Mi hijo, el mayor, es de la generación de la mascarilla, no por llevarla él, pero sí una mayoría que lo ha rodeado. Vivió el confinamiento acompañado solo de papá y mamá; cortamos las salidas al parque y los viajes durante mucho tiempo; después decidimos retrasar su entrada en la guardería y, cuando comenzó a ir, se encontró con un personal al que no podía leer los labios. Al salir a la calle, ve a la gente que a veces le dice cosas o le hace gestos, pero a la que solo ve los ojos; escucha voces que le llegan frenadas, siendo todo un secreto cómo se articulan.

Esta semana he leído una noticia en la que pediatras advierten que los niños están empezando a hablar más tarde de lo habitual, lo que puede derivar en dificultades para relacionarse con los demás. La primera consecuencia hace un tiempo que la notamos. Él tiene dos años y cinco meses y lleva los tres últimos yendo a la logopeda, una logopeda a la que puede ver los labios y que consiguió que se soltara hasta el punto en el que ya podemos tener alguna mínima conversación con él, de esas primeras charlas que a los padres nos hacen subir a una nube. Por suerte, él no ha tenido ningún retraso de comprensión y la falta de la palabra no le ha provocado ninguna frustración para la convivencia.

Además de las palabras, existe una comunicación no verbal en la que los adultos deberíamos aprender de los niños. Ellos nunca nos engañan con la mirada ni saben forzar una sonrisa: si están tristes, lloran, si están alegres, ríen. Los niños apuntan frecuentemente con ojos de dulzura y sonríen por cualquier cosa, lo que les abre más puertas que cualquier palabra. Muchas veces envidio su desparpajo y me acuerdo de él cuando entro en una cafetería o llego a cualquier lugar donde no me conocen. Con más o menos acierto, sé hablar e incluso me he ganado durante años la vida con ello; pero tengo esa carga desmesurada a mis espaldas del qué dirán, del a qué viene este tío ahora. Pues miren, incluso con la mascarilla, quizá deberíamos sonreír más a los desconocidos, quizá podamos superar la distancia con miradas de complicidad y, entonces, nos sea más sencillo hablar. Si no somos bienvenidos, siempre podremos dar la espalda o irnos a la esquina a solas, pero si no lo intentamos puede que nos estemos perdiendo el milagro de conectar con alguien de forma casual.

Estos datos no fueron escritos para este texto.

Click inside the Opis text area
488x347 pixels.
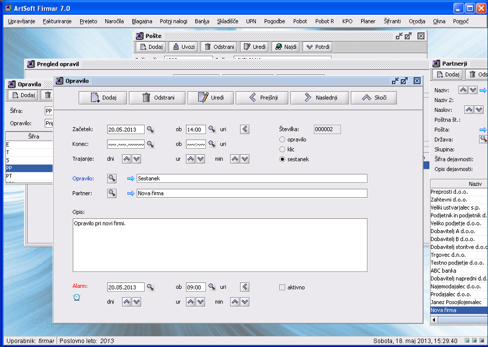tap(220, 244)
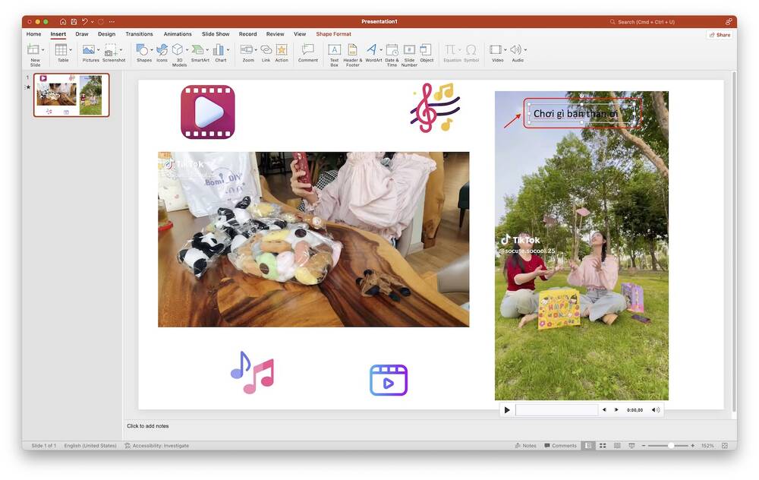
Task: Insert a SmartArt graphic
Action: point(197,49)
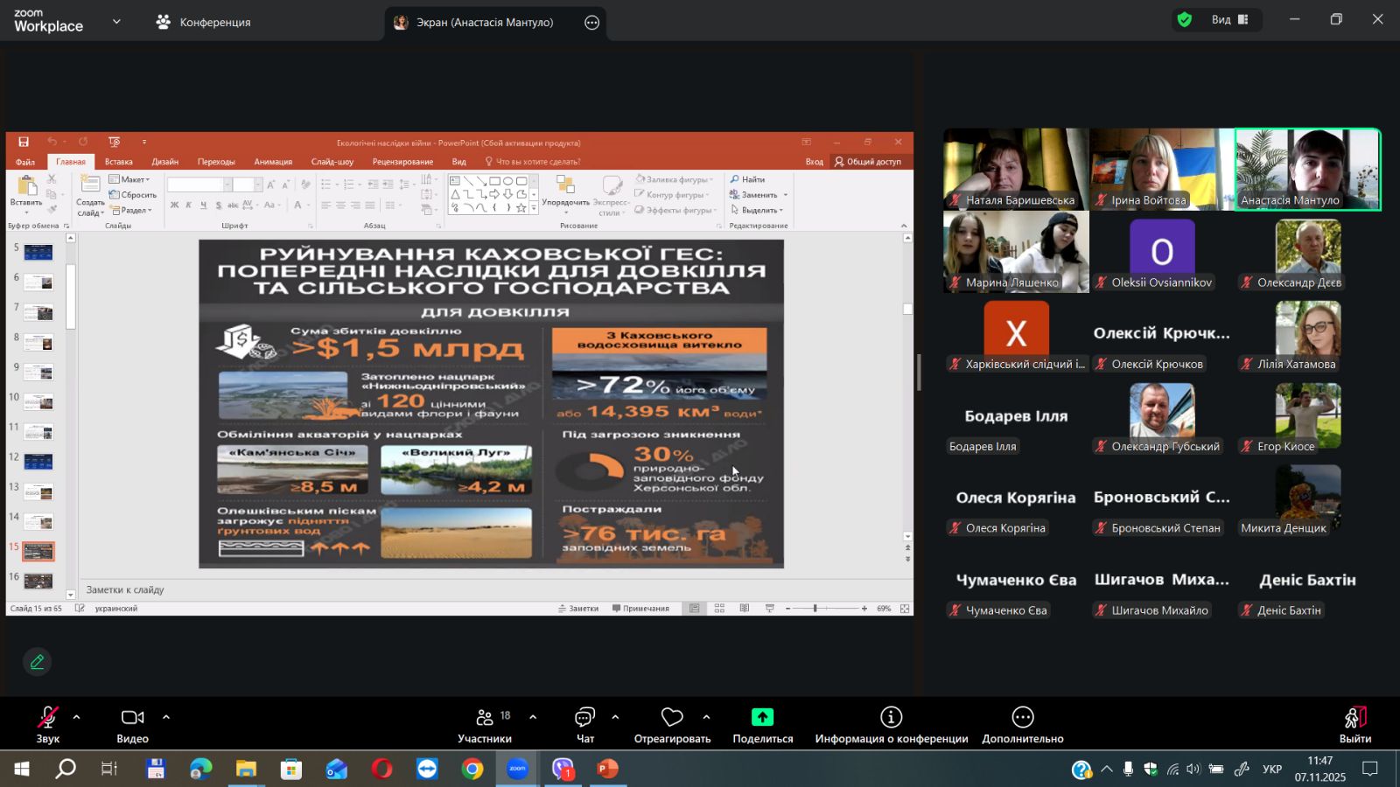Open the Participants list icon
This screenshot has height=787, width=1400.
(485, 718)
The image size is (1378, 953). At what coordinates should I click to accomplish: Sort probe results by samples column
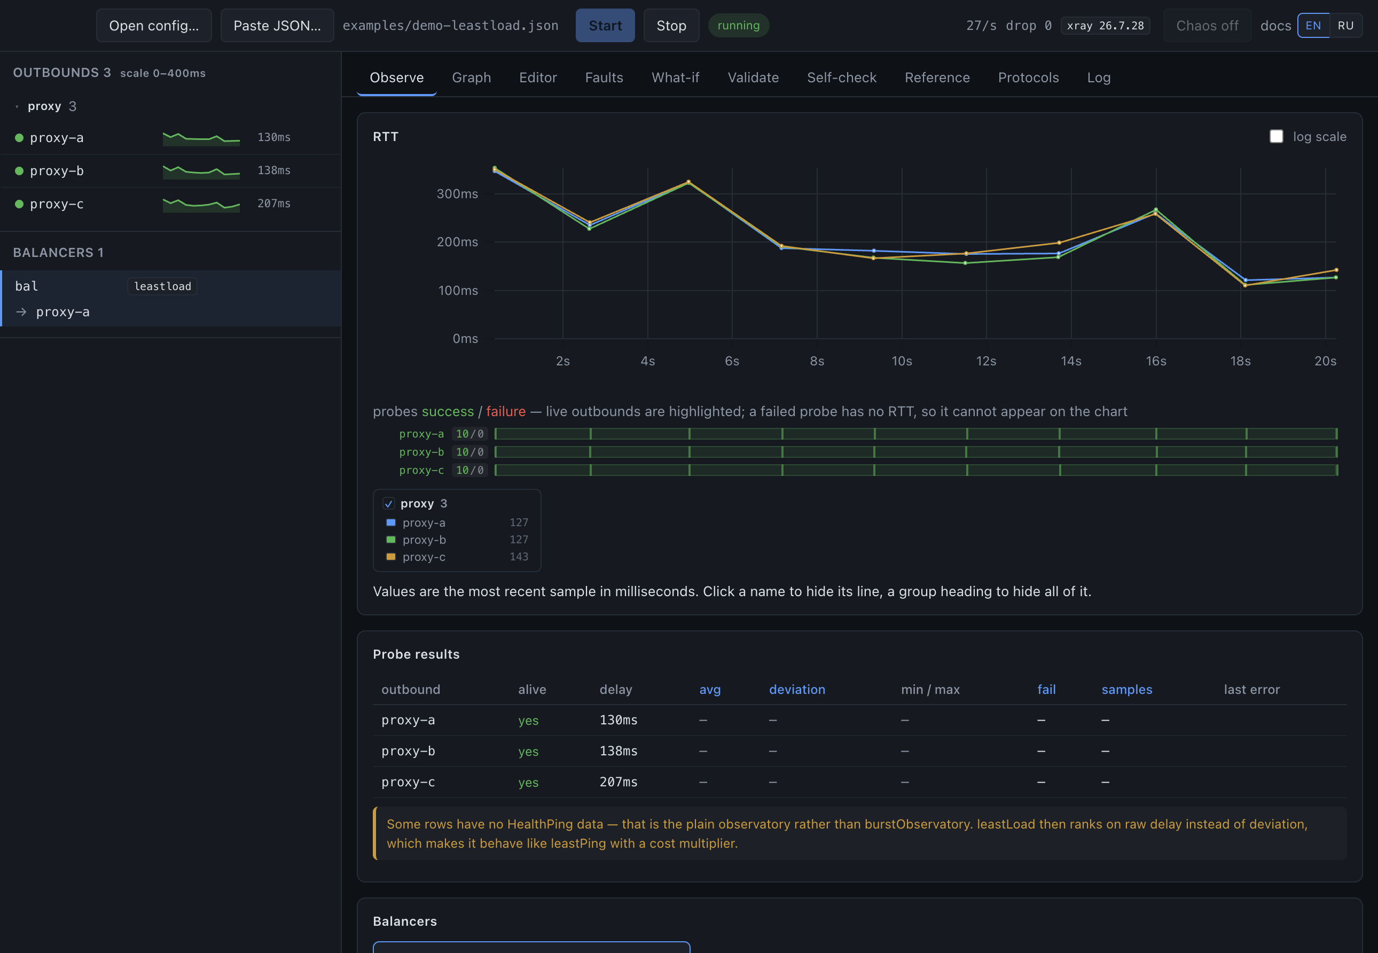coord(1127,689)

Incluso con mascarilla, inevitable por desgracia, desplegar el lenguaje de las emociones, el de los gestos al vuelo y miradas que abren el mundo, es posible. En esta era con tanta palabra dañina, nos iría mejor a todos si nos dejásemos llevar por ese lenguaje universal que no entiende de idiomas y que, aunque lo tengan otras especies, completa nuestra humanidad. Lo he aprendido de mi hijo.